Archeira

03 Outubro 2009

Os malvados

Esse cara é genial, sou muito fã.

20 Setembro 2009

Aorta

Peço silêncio ao meu coração, que ronrona como um gato manhoso pedindo colo. Escuto a aorta dando seu recado e o som aumenta e aumenta. O sangue já sai da artéria pedindo silêncio, correndo para os mistérios do cérebro.
Sentimento livre. Não quero pensar. A guerreira descansa.
Não há tempo para acreditar na vida ou se libertar, é uma matança por dia e são apenas as pequenas coisas que me fazem sorrir.
Pretérito perfeito… tão presente enquanto escrevo.
Liberta.
Da ponta dos meu dedos liberto todos os bichos: ursos, cobras, lagartos, gatos. Não invadem espaço à toa. À medida que saem, o silêncio aumenta.
E a aorta então se aquieta.

08 Setembro 2009

Clara e Bethânia

Desde criança admiro Maria Bethânia e suas interpretações espetaculares. Além dela, só Clara Nunes me enfeitiçava, com suas roupas brancas e pés descalços, como se sua voz não precisasse de um corpo. E não precisava.

Uma pequena homenagem...



06 Setembro 2009

Me basta así

Essa poesia é uma pérola que não tenho como não postar...

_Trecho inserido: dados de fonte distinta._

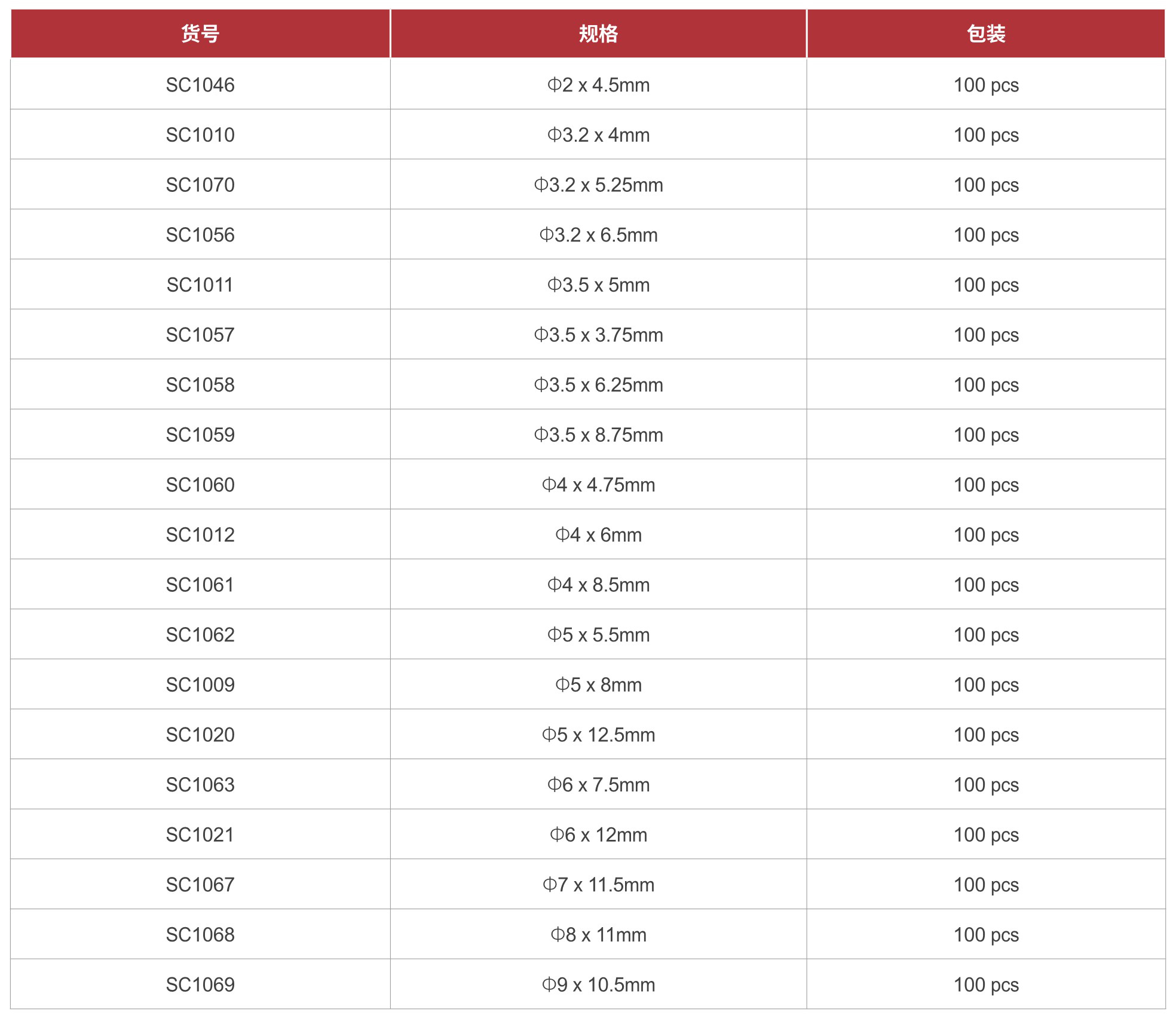Click the Φ3.5 x 6.25mm specification cell
The height and width of the screenshot is (1021, 1176).
(598, 385)
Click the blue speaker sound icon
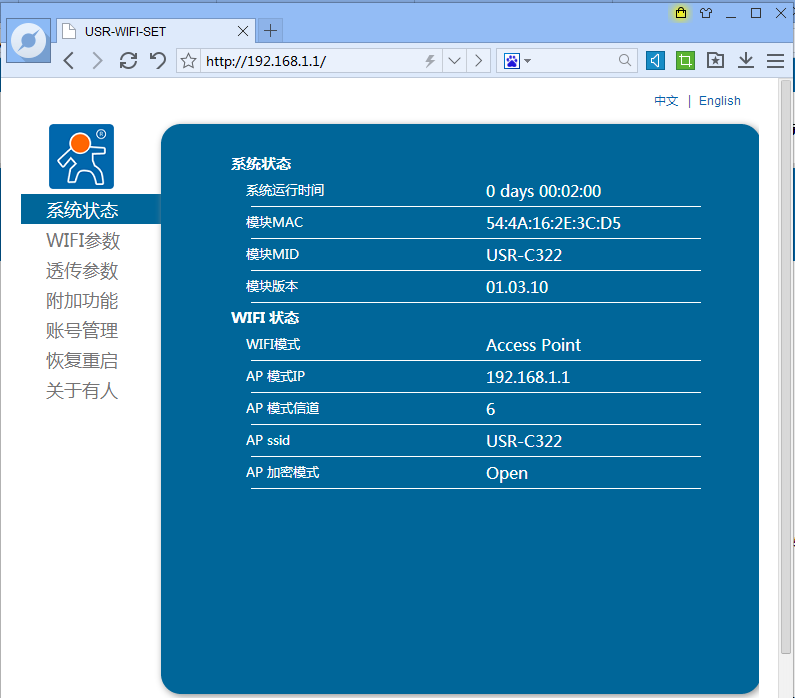This screenshot has width=795, height=698. 655,61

ME BASTA ASÍ (Angel Gonzalez)
Si yo fuera Dios
y tuviese el secreto,
haría
un ser exacto a ti;
lo probaría
(a la manera de los panaderos
cuando prueban el pan, es decir:
con la boca),
y si ese sabor fuese
igual al tuyo, o sea
tu mismo olor, y tu manera
de sonreír,
y de guardar silencio,
y de estrechar mi mano estrictamente,
y de besarnos sin hacernos daño
-de esto sí estoy seguro: pongo
tanta atención cuando te beso;
entonces,
si yo fuese Dios,
podría repetirte y repetirte,
siempre la misma y siempre diferente,
sin cansarme jamás del juego idéntico,
sin desdeñar tampoco la que fuiste
por la que ibas a ser dentro de nada;
ya no sé si me explico, pero quiero
aclarar que si yo fuese
Dios, haría
lo posible por ser Ángel González
para quererte tal como te quiero,
para aguardar con calma
a que te crees tú misma cada día,
a que sorprendas todas las mañanas
la luz recién nacida con tu propia
luz, y corras
la cortina impalpable que separa
el sueño de la vida,
resucitándome con tu palabra,
Lázaro alegre,
yo,
mojado todavía
de sombras y pereza,
sorprendido y absorto
en la contemplación de todo aquello
que, en unión de mí mismo,
recuperas y salvas, mueves, dejas
abandonado cuando -luego- callas...
(Escucho tu silencio.
Oigo
constelaciones: existes.
Creo en ti.
Eres.
Me basta).

29 Agosto 2009

Inconsciente

Forço a espontaneidade das palavras. E elas saem, uma a uma, querendo vaga no meu texto: pão, vinho, árvore, amor, planeta... Mas, como uma inimiga atroz, escolho dar voz à delicadeza das miinhas imperfeições. E decido, criteriosa, o não sentido do meu texto.

27 Julho 2009

Cadê?

Quando ela me perguntou assim, de supetão, “cadê?”, procurando algum texto meu indiscutível, inefável, maravilhoso, reconhecidamente bom, gelei.
- Não: você está enganada. Eu nunca “vomitei” nada na tela branca do meu computador. Há anos escrevo sempre o mesmo texto. E, de repente, você me pergunta pelo meu “vômito”? Como se um bom texto pudesse ser vomitado. Ele pode ser trabalhado. Por mais que a gente cuspa, vomite ou escarre palavras do nosso inconsciente, há que se esculpir as palavras.
Dito isto, afastei-me dela. E minhas palavras tomaram o rumo que bem quiseram. Porque numa ficção, tal como na vida, inventamos os personagens.

23 Julho 2009

A morte do pássaro

De repente, estou sem palavras. A única que me ocorre é “pássaro”. Estar sem palavras é sucumbir ao tédio. É contemplação, despeito, inveja, frustração. Eu estou sem palavras. Como, se as analiso com pulso firme? Minhas "filhas" soltas que me traem, tornado-me uma tola. Por vezes riem de mim. Meu Deus, por quê?
Quando me dou conta, a palavra já está solta, como um pássaro cego, vagando pela sala sem direção, vidros da janela fechados, desta vez fechados, e o pássaro solto debatendo-se contra o vidro, querendo sair, voar, mas os vidros transparentes o impedindo. Independência ou indecência?
Morte.
O pássaro morto no chão da sala. Com as palavras abertas.